◆ PAGE EXTRACT
========================================

Madonna and Hillary: ‘Witch’ and ‘Nasty Woman’ as Sisters in Arms


“I was called a whore and a witch,” Madonna said on Friday in a searing speech about the sexism and bullying that women face in the music industry and the culture at large.
“Such a nasty woman,” Donald J. Trump interjected in October as Hillary Clinton pointed out holes in his Social Security plan during their final presidential debate.
Madonna and Mrs. Clinton: both trailblazers, both polarizing figures, and both attacked for actions, choices and behavior that are broadly accepted — even applauded — when done by their male peers. Madonna herself made a connection between the two women before her speech Friday, saying it was “really important to make a stand and speak my mind” about women’s rights after Mrs. Clinton’s loss in November.
Our pop music editor, Caryn Ganz, and deputy Culture editor and former political correspondent Patrick Healy looked at how Madonna and her speech put Mrs. Clinton’s candidacy in fresh perspective.
PATRICK HEALY: Caryn, I’m coming off 18 months covering the presidential campaign, and frankly I’ve been wondering if Mrs. Clinton would ever give a speech like Madonna’s on Friday — calling out sexism in America and the rules that trap women but not men. “If you’re a girl, you have to play the game,” Madonna said. “Don’t have an opinion that’s out of line with the status quo.” Madonna and Mrs. Clinton have been controversial in part because they didn’t play “the game.” It’s easy to forget, amid their celebrity and longevity, that Madonna and Mrs. Clinton were once renegades: speaking out and pursuing power in ways that were considered overly ambitious for women. They fought for equality and respect — and they sought the kind of influence and money and fame that men have. Mrs. Clinton’s place and legacy in our culture is just starting to be considered and debated. But only after her speech yesterday did I start to think about her and Madonna as sisters in arms.
CARYN GANZ: Mrs. Clinton is so buttoned up and Madonna is so, well, unbuttoned, that I think many people have been hesitant to make this connection. And because Madonna has used sexual expressiveness as code for all kinds of liberation, she hasn’t been courted as a political ally. But now that both of them have reached a certain age, the sexism they’ve faced for decades has become something more insidious, paired with ageism.

========================================

Entries showing where items appear:
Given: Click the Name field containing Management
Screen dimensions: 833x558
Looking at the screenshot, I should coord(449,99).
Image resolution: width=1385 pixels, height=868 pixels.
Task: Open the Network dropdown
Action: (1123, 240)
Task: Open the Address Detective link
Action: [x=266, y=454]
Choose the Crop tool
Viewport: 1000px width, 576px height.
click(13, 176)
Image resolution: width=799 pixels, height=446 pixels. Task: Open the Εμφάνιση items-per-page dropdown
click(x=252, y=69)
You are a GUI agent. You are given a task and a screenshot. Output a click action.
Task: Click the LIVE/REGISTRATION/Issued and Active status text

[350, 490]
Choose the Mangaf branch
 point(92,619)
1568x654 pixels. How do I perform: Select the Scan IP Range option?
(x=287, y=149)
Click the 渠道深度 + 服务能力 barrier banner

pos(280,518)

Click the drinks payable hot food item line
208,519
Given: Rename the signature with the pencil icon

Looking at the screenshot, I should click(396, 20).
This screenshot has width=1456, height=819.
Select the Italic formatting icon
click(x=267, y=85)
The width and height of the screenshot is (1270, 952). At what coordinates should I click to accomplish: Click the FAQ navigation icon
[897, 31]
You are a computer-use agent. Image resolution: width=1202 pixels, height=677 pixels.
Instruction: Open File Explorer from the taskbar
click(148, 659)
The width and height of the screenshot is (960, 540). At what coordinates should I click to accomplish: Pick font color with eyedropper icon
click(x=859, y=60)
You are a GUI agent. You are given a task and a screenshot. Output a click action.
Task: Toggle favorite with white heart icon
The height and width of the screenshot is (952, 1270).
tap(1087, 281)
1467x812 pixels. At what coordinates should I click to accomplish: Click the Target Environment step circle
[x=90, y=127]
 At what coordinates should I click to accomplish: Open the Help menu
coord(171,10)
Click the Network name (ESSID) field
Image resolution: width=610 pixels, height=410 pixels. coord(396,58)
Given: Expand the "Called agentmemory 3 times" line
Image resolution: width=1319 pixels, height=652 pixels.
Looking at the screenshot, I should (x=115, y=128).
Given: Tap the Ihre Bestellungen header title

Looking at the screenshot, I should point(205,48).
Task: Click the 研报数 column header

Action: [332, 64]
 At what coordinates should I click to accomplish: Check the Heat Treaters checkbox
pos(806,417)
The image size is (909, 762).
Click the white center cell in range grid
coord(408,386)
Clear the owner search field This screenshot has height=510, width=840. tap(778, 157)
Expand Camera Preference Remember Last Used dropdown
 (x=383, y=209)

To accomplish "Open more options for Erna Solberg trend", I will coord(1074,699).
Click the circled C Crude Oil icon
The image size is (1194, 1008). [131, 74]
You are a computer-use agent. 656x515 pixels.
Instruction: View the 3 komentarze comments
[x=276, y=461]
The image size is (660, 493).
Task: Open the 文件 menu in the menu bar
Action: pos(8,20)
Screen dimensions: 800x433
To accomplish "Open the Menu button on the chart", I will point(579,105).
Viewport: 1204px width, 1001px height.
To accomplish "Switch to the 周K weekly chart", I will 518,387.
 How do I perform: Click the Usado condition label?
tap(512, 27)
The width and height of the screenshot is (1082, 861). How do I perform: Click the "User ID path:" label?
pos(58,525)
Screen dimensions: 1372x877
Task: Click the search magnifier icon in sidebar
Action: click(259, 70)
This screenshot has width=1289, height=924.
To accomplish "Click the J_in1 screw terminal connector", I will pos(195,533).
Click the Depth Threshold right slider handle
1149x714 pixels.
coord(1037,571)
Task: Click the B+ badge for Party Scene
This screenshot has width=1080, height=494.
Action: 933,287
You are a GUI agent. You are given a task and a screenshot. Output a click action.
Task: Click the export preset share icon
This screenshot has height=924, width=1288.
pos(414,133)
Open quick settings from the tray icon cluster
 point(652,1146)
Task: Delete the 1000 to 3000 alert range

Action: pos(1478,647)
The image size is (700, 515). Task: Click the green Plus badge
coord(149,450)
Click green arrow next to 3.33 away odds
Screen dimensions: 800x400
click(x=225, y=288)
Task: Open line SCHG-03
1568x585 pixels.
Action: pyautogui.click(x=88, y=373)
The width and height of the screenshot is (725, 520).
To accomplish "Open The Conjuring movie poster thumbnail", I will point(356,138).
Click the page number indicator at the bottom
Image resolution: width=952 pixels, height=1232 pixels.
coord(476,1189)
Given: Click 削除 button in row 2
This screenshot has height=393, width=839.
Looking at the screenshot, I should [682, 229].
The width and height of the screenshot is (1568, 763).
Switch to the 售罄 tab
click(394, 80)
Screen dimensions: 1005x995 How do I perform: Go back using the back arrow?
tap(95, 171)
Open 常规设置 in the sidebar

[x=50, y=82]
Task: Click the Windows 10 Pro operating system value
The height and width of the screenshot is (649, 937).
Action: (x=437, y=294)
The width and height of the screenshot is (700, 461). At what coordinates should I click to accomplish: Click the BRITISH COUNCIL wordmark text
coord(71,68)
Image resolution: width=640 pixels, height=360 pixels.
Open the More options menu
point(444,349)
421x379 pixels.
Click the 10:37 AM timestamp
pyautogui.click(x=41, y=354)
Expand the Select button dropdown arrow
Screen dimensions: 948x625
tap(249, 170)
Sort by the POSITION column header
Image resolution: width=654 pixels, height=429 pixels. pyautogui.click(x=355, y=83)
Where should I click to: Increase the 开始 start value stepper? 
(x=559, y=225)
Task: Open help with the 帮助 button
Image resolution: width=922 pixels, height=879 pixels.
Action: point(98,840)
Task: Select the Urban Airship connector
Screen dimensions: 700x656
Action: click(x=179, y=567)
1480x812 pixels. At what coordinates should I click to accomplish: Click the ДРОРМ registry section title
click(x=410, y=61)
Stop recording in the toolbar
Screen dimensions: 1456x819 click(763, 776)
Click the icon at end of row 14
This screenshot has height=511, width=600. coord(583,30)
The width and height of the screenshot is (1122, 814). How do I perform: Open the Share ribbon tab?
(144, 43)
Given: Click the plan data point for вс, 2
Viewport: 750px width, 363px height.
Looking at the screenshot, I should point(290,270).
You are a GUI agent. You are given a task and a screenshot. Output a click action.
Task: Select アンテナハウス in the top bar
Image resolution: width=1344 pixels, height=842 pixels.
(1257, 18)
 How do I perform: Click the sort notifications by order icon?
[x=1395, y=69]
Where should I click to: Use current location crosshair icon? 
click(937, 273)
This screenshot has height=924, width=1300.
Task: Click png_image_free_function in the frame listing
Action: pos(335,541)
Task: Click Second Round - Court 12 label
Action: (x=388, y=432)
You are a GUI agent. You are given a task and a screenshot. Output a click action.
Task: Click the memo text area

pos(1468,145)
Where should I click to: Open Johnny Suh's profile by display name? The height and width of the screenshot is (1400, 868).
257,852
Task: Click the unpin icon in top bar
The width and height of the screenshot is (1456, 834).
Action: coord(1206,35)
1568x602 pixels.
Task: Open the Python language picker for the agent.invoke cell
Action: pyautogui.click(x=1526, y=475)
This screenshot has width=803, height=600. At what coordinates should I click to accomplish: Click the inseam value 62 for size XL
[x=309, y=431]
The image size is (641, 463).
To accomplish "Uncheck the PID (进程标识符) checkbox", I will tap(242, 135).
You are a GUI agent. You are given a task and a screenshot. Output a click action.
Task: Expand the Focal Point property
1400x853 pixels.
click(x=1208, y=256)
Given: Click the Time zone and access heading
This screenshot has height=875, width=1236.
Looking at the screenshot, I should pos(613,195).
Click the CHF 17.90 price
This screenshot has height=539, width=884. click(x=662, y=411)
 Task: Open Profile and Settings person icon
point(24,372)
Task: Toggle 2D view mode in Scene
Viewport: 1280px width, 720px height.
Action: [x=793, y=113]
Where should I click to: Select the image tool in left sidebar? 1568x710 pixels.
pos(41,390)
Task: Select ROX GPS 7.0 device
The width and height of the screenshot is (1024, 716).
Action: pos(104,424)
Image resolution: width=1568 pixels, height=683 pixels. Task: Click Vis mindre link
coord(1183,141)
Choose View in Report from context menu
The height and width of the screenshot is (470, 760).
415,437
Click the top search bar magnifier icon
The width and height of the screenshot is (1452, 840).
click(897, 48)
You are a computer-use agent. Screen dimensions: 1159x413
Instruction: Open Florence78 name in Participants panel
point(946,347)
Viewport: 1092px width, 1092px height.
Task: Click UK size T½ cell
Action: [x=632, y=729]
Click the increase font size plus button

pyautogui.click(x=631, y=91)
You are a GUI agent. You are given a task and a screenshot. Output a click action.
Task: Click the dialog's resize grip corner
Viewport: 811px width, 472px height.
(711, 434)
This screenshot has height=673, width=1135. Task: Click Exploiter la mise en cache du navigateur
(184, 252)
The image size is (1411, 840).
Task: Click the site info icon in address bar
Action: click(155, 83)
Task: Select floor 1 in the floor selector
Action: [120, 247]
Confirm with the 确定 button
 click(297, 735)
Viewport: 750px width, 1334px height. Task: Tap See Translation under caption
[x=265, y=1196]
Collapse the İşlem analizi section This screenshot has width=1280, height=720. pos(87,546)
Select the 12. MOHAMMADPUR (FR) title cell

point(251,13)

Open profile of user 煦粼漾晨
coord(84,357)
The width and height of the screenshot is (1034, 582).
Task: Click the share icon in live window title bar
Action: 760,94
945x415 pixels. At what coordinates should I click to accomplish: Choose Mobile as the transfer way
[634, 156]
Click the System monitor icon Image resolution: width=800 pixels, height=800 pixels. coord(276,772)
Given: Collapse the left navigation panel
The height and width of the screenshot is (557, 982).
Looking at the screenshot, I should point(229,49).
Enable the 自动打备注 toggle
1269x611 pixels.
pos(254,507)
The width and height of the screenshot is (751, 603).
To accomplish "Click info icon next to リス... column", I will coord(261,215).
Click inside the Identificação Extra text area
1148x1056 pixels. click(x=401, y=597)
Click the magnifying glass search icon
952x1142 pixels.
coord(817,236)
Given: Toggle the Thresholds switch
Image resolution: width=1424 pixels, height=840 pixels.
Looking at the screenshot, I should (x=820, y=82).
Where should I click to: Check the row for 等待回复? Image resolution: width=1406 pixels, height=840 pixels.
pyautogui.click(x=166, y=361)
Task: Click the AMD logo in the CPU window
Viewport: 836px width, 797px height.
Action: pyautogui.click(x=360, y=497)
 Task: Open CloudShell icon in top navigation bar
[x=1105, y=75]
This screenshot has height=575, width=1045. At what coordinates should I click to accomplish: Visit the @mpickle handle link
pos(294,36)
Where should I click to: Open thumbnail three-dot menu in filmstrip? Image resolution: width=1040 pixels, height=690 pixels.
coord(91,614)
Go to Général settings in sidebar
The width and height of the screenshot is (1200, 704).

========================================

◆ GIVEN INSTRUCTION A
In the piece on Madonna and Hillary Clinton, how long had Patrick Healy spent covering the presidential campaign?
◆ GIVEN INSTRUCTION B
Write the next part of the piece on Madonna and Hillary Clinton, picking up after its final sentence.

◆ ANSWER A
18 months.

◆ ANSWER B
HEALY: A lot of people don’t see sexism hurting Mrs. Clinton — after all, she won the Democratic nomination — but she and her advisers did. As for the sort of “liberation” that Madonna pioneered, Mrs. Clinton has a complicated relationship with it. She came of age in the era of women’s lib, and yet — to help Bill Clinton’s career in Arkansas — she changed her last name from Rodham to Clinton and got new hairstyles and glasses. And when she was most visibly liberated, including in her hard-charging performances in political debates, she got called “likable enough” by Barack Obama in 2008 and a “nasty woman” by Mr. Trump this fall. Madonna, in her speech Friday, recalled that she got so much abuse after releasing her “Erotica” album and “Sex” book in 1992 that she felt like “the most hated person on the planet.”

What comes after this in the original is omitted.